06. August 2015 | Umweltpolitik

MdL Petersen freut sich über Veto des Naturschutzbeirats der Regierung von Oberfranken/ „Schutzstatus für „Hohen Buchenen Forst“ muss erhalten bleiben“

Die SPD-Landtagsabgeordnete Kathi Petersen (Schweinfurt) begrüßt den Einspruch, den der Naturschutzbeirat der Regierung von Oberfranken gegen die Aufhebung des Schutzstatus für den „Hoher Buchener Forst im Ebracher Wald“ eingelegt hat.

„Dies zeigt, dass die Fachleute die Einzigartigkeit und Schutzwürdigkeit von Flora und Fauna im Steigerwald anerkennen“, so Petersen. In dem ca. 775 ha großen geschützten Landschaftsbestandteil, der in dieser Form 2014 vom ehemaligen Bamberger Landrat Günther Denzler ausgewiesen worden war, sind viele seltene Tier- und Pflanzenarten beheimatet. Hierzu gehören auch die Rotbuchen, deren Schutzwürdigkeit in der Fachwelt allgemein anerkannt ist.

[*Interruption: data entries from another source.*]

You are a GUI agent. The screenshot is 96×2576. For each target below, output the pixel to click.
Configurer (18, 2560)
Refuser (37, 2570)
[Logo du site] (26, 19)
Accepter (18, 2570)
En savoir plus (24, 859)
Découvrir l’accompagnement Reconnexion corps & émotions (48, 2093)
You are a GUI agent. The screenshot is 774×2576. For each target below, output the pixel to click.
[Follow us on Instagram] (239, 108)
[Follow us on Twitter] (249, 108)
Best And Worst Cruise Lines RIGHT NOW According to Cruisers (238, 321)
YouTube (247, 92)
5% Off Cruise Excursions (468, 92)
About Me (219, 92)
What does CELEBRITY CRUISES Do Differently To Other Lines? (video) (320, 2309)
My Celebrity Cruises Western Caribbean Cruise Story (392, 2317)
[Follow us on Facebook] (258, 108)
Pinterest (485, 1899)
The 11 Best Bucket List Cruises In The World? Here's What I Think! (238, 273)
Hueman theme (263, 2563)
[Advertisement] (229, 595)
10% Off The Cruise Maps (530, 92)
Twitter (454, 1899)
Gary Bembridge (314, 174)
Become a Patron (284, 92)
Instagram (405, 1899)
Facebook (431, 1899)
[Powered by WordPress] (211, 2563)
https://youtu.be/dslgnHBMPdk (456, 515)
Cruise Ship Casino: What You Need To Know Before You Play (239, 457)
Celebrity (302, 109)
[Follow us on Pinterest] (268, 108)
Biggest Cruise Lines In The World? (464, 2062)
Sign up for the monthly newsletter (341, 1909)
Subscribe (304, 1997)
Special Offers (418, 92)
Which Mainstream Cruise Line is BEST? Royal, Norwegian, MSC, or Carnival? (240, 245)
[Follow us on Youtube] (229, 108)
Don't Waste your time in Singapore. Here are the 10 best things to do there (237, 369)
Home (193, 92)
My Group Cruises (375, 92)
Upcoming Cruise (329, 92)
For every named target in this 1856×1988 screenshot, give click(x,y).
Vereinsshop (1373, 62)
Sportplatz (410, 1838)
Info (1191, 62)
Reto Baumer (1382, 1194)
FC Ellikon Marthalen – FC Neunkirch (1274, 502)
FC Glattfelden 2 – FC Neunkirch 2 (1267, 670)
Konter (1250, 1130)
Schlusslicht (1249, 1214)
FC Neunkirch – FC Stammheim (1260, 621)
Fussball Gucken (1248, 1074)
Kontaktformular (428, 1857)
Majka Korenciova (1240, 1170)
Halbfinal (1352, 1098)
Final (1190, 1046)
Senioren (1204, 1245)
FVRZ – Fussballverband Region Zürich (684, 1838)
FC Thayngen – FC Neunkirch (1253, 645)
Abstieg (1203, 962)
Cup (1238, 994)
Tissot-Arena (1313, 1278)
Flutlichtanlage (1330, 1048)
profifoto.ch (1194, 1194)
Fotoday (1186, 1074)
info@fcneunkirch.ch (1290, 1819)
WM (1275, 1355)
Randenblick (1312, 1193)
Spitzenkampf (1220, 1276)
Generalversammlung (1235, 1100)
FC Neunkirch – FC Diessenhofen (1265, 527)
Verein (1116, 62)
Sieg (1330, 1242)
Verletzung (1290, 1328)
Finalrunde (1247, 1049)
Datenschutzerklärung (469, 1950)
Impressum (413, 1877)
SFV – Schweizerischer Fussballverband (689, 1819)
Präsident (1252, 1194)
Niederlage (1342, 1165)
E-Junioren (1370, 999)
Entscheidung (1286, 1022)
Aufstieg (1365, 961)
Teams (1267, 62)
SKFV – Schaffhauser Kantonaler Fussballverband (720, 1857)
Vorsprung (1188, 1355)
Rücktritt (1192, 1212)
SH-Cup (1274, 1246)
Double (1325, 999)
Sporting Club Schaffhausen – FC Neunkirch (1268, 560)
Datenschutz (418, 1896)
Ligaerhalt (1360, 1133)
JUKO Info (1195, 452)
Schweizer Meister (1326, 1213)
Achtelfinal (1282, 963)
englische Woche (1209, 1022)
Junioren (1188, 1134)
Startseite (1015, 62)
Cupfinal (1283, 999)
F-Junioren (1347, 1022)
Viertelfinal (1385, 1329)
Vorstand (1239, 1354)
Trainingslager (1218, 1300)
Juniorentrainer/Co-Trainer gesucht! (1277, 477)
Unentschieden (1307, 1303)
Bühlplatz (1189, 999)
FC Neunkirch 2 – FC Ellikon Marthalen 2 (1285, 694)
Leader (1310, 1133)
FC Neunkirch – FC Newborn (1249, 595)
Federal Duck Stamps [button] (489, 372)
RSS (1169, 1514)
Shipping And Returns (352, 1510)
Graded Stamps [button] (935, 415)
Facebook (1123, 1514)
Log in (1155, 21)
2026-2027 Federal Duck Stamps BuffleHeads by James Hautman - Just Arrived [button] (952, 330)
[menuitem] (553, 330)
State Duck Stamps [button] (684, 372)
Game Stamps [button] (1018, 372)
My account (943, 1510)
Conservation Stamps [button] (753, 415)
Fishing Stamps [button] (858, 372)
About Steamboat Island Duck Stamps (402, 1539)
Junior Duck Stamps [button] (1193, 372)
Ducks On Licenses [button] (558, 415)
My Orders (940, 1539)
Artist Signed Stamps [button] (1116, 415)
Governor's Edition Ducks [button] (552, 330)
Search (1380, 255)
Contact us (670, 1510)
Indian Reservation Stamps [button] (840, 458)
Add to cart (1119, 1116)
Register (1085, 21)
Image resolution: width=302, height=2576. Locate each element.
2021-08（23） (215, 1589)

Wie die Süddeutsche Zeitung berichtet, gilt dies auch für die Experten im Bayerischen Umweltministerium. Die Fachleute von Ministerin Ulrike Scharf seien der Meinung, dass „der Steigerwald nationalparkwürdig und der „Hohe Buchene Wald“ schutzwürdig“ sei.

Wenn sich Scharf nun trotzdem über diese Expertise hinwegsetze und die Annullierung des Schutzgebietes durchführe, so sei dies nicht nachvollziehbar. „Bei allem Respekt für wirtschaftliche Interessen, die in der Region bestehen, kann es nicht sein, dass der Schutz für das betroffene Gebiet aufgehoben wird“, findet Petersen. Der status quo müsse aufrecht erhalten werden, um sich weiterhin für den Titel „UNESCO-Weltnaturerbe“ bewerben zu können.

Die SPD-Landtagsfraktion fordere weiterhin die Durchführung eine Machbarkeitsstudie bzw. Potenzialanalyse, um sachlich zu überprüfen, wie man Umweltschutz und wirtschaftliche Nutzung am besten unter einen Hut bringen könnte, so Petersen.